Given data Block Start
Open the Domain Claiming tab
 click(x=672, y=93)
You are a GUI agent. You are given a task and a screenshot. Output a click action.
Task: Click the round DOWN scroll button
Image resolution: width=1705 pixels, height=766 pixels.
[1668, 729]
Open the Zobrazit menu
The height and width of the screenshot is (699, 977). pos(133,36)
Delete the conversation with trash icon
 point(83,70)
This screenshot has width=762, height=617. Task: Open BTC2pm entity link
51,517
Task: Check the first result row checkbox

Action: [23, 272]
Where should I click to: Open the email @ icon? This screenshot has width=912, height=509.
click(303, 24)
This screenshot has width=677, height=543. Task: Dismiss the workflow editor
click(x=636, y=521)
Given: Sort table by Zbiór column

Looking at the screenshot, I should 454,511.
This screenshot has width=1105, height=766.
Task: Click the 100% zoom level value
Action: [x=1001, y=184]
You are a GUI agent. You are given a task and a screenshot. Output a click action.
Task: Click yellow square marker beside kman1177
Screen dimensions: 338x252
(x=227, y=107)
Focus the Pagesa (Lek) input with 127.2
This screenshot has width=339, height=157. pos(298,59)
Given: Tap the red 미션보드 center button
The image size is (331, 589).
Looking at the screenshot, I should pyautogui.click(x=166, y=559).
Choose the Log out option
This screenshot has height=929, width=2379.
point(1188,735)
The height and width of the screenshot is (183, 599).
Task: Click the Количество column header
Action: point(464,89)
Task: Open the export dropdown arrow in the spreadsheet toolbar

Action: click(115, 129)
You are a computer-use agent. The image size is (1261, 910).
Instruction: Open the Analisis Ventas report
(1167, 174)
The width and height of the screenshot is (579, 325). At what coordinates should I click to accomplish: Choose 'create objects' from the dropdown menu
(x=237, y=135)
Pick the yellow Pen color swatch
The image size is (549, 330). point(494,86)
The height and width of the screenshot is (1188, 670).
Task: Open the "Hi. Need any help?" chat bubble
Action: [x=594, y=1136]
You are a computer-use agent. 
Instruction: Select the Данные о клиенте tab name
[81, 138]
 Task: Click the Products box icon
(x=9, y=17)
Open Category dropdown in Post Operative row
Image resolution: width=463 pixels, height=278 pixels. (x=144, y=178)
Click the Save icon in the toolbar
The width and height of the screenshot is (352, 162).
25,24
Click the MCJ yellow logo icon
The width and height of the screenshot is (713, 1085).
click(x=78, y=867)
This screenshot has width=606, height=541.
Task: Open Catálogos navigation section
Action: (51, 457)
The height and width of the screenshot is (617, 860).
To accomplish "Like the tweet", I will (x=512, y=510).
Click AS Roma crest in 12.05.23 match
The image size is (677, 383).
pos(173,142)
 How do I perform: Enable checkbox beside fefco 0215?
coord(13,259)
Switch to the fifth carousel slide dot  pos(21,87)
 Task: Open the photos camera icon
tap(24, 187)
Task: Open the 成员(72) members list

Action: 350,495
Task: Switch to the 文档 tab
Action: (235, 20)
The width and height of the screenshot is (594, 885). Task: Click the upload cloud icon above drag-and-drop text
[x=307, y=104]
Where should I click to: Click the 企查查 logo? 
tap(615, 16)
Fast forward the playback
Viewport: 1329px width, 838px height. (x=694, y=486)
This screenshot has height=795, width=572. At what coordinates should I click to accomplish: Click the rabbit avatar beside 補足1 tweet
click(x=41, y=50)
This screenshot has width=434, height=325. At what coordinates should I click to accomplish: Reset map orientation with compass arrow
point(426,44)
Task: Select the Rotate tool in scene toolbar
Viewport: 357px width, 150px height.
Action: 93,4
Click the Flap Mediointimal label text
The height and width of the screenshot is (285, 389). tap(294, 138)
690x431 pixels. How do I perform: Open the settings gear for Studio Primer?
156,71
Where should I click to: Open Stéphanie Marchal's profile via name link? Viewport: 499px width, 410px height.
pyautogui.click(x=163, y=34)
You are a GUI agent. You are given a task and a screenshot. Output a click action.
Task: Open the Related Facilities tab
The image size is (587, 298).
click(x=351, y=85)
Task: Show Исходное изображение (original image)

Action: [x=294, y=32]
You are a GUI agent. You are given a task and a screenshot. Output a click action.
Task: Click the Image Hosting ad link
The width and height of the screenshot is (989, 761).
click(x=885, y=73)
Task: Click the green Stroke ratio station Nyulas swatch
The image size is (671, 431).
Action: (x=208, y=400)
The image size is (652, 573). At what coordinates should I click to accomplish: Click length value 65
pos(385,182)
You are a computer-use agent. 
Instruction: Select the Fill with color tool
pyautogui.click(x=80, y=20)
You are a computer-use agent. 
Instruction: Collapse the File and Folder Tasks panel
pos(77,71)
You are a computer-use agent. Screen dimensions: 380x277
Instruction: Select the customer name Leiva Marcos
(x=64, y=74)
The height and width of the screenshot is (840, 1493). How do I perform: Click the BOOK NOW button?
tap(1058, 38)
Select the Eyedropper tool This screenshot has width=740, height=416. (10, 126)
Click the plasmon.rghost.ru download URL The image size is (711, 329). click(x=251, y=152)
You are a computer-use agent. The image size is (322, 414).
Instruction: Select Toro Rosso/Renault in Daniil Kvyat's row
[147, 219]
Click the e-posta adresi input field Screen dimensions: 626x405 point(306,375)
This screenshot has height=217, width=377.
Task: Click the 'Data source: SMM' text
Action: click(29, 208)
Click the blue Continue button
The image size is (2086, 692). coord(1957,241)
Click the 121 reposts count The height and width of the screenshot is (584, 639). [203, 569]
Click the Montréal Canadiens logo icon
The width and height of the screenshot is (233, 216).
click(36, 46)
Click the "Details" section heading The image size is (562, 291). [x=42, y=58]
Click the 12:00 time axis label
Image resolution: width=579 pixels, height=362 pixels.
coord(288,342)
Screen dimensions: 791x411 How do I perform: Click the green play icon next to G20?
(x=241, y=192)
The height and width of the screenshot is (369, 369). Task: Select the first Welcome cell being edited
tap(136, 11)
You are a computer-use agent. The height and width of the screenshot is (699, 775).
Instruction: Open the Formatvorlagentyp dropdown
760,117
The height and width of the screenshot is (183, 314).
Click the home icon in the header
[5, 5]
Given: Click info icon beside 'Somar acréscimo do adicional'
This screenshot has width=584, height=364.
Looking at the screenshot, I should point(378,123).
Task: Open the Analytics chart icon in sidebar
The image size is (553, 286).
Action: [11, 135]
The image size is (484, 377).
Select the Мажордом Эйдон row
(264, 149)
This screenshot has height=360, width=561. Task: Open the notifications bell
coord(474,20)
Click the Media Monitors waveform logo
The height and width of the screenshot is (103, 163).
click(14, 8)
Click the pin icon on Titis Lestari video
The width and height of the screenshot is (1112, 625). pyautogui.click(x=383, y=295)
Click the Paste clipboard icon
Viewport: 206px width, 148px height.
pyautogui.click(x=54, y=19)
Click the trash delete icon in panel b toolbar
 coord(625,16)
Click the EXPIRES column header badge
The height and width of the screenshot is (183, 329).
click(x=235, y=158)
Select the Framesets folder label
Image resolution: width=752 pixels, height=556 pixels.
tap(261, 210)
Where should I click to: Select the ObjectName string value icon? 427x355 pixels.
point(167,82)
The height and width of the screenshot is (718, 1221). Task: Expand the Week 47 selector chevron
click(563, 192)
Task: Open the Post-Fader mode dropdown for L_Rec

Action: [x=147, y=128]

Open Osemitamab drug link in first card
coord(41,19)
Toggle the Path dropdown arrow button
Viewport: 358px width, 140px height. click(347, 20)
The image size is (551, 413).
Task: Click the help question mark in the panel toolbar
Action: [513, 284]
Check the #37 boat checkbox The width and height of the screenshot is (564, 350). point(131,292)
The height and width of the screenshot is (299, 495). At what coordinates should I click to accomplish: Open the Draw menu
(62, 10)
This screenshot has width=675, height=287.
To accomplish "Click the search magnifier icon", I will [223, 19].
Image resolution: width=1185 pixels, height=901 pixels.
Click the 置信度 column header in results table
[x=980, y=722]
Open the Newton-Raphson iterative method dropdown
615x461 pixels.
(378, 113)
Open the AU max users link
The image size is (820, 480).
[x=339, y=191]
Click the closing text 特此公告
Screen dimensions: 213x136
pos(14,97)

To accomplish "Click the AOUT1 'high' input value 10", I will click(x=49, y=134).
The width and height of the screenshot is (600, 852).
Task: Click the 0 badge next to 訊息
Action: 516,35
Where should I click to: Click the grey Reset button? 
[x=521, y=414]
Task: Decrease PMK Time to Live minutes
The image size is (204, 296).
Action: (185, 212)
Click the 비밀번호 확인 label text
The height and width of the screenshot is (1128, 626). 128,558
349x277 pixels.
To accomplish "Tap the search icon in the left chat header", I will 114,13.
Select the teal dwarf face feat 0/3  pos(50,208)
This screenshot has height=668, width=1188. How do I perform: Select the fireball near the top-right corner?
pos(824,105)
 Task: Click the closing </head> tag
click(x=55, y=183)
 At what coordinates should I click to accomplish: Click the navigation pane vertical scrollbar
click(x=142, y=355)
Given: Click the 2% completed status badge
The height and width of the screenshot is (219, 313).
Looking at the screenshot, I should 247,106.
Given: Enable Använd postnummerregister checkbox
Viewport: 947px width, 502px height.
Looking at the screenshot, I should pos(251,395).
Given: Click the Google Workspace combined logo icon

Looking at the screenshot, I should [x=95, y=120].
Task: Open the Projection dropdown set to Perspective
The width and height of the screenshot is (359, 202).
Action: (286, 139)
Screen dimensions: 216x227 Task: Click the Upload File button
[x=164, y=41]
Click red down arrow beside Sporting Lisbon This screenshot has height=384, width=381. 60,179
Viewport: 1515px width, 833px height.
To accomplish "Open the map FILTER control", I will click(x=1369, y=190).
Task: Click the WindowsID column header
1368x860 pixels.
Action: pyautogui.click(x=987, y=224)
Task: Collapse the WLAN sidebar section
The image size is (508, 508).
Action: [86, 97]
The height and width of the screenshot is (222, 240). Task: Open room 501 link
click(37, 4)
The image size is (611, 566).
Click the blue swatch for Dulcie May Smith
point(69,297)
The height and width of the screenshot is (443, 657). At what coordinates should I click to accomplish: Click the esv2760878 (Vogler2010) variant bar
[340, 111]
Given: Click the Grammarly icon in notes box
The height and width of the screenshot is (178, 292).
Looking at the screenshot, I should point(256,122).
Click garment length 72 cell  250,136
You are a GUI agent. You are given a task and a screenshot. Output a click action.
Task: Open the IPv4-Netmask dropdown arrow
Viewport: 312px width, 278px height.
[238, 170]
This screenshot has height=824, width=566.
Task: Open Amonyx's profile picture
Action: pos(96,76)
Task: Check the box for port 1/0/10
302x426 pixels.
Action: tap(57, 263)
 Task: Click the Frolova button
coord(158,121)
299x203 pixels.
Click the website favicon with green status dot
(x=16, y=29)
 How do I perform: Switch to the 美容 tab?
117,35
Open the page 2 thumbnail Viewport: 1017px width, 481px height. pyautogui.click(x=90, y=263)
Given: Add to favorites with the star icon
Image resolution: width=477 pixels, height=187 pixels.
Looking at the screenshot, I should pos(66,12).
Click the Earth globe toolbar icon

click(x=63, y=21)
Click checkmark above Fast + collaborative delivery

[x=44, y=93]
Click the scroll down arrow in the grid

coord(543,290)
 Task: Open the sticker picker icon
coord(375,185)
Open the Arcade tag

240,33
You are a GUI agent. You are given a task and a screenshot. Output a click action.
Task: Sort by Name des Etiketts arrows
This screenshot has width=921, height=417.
Given data Block End
- What is expected
When a line of the records holds the word "computer", copy that line.

- Written response
You are a computer-use agent. The image size is (1261, 910).
You are a computer-use agent. 
You are a computer-use agent. 
You are a computer-use agent. 
You are a computer-use agent. Screen dimensions: 380x277
You are a computer-use agent. The image size is (322, 414).
You are a computer-use agent. The height and width of the screenshot is (699, 775).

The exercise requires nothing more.